In this post, we are going to answer this question:

  • How can I benefit from the experiment tracking and other advantages included in the Prevision.io platform while continuing to build my experiment outside the platform and / or with third-party solutions?

 

If you use another environment to train your models and you wish to benefit from the experiment tracking solutions offered by Prevision.io :

 

1.    You load and prepare data in your environment, on Kaggle notebook or on Google Colab

 

# an example of binary classification
import pandas as pd
import numpy as np
# The dataset comes from https://www.kaggle.com/kmalit/bank-customer-churn-prediction
df=pd.read_csv(“Churn Modeling Bank.csv”)

# transform object/category with label encoder
for c in df.columns:
    col_type = df[c].dtype
    if col_type == ‘object’ or col_type.name == ‘category’:
        df[c] = df[c].fillna(‘Unknown’)
        le = LabelEncoder() 
        df[c]=le.fit_transform(df[c])
    if col_type != ‘object’ and col_type.name != ‘category’:
        df[c] = df[c].fillna(-999)
       
# create train, validation, test split     
train, validation, test = np.split(df.sample(frac=1, random_state=42), [int(.6*len(df)), int(.8*len(df))])

# define target
target=”Exited”
# define X,y and features
y = train[target].copy()
X = train.drop([target],1)
features=train.drop([target],1).columns

2.    You train one or many models in your environment, on Prevision.io notebooks, on Kaggle notebook or on Google Colab and export them in ONNX format.

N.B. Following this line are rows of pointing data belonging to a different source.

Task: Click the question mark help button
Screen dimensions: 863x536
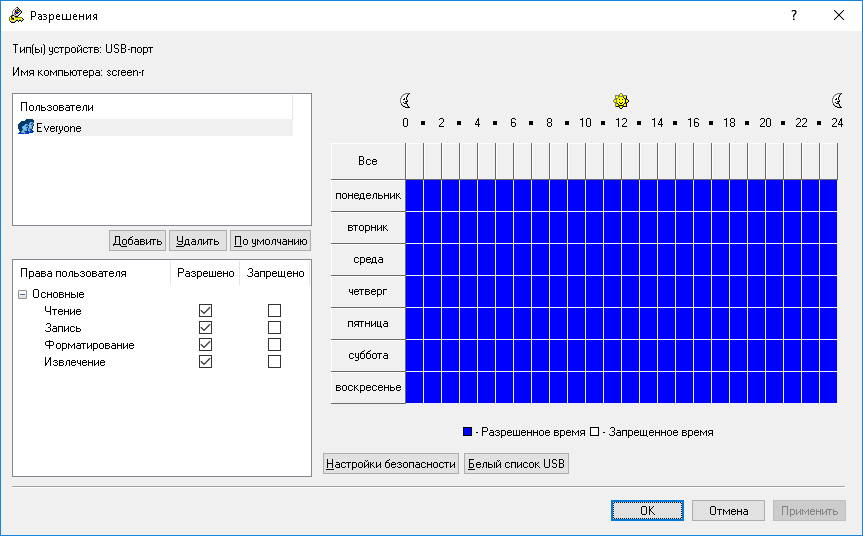Action: click(793, 16)
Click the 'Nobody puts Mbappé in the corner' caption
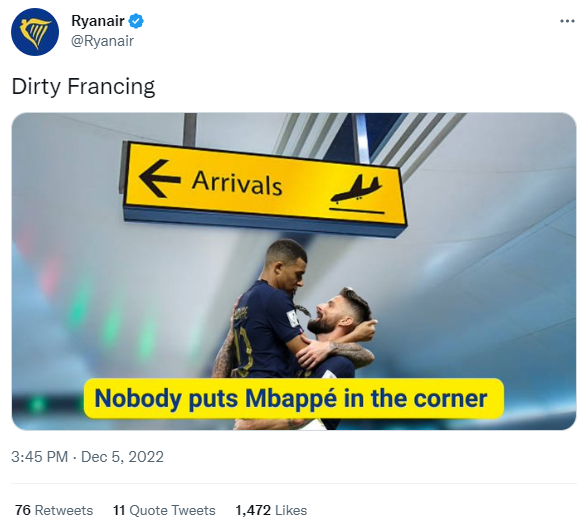585x527 pixels. [293, 398]
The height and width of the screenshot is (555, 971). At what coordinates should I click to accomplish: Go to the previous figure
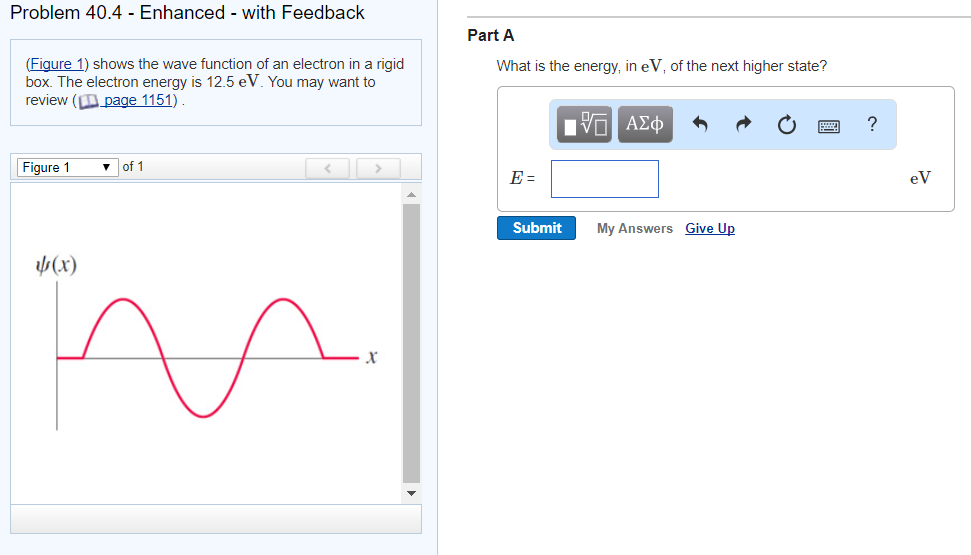click(x=327, y=168)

from sklearn.ensemble import RandomForestClassifier
from skl2onnx import convert_sklearn, update_registered_converter
# train RandomForestClassifier model
rf = RandomForestClassifier()
rf.fit(X, y)
pred=rf.predict_proba(validation.drop(target,1))[:,1]
print(roc_auc_score(validation[target],pred))
# create onnx   
initial_type = [(‘float_input’, FloatTensorType([None, X.shape[1]]))]
onx = convert_sklearn(rf, initial_types=initial_type)
with open(“rf_churn_bank.onnx”, “wb”) as f:
    f.write(onx.SerializeToString())

 

 

from lightgbm import LGBMClassifier
from skl2onnx import convert_sklearn, update_registered_converter
# train LGBMClassifier model
pipe_lgb = Pipeline([(‘scaler’, StandardScaler()),
                 (‘lgbm’, LGBMClassifier())])
pipe_lgb.fit(X, y)
pred=pipe_lgb.predict_proba(validation.drop(target,1))[:,1]
print(roc_auc_score(validation[target],pred))
# create onnx   
update_registered_converter(
    LGBMClassifier, ‘LightGbmLGBMClassifier’,
    calculate_linear_classifier_output_shapes, convert_lightgbm,
    options={‘nocl’: [True, False], ‘zipmap’: [True, False, ‘columns’]})

model_onnx = convert_sklearn(
    pipe_lgb, ‘pipeline_lightgbm’,
    [(‘input’, FloatTensorType([None,13]))],
    target_opset=12)

# And save.
with open(“lgb_churn_bank.onnx”, “wb”) as f:
    f.write(model_onnx.SerializeToString())    

 

 

from xgboost import XGBClassifier
from skl2onnx import convert_sklearn, update_registered_converter
# train XGBClassifier model
pipe_xgb = Pipeline([(‘scaler’, StandardScaler()),
                 (‘xgb’, XGBClassifier(n_estimators=1000))])
pipe_xgb.fit(X, y)
pred=pipe_xgb.predict_proba(validation.drop(target,1))[:,1]
print(roc_auc_score(validation[target],pred))   
try:
    convert_sklearn(pipe_xgb, ‘pipeline_xgboost’,
                    [(‘input’, FloatTensorType([None, 2]))],
                    target_opset=12)
except Exception as e:
    print(e)

update_registered_converter(
    XGBClassifier, ‘XGBoostXGBClassifier’,
    calculate_linear_classifier_output_shapes, convert_xgboost,
    options={‘nocl’: [True, False], ‘zipmap’: [True, False, ‘columns’]})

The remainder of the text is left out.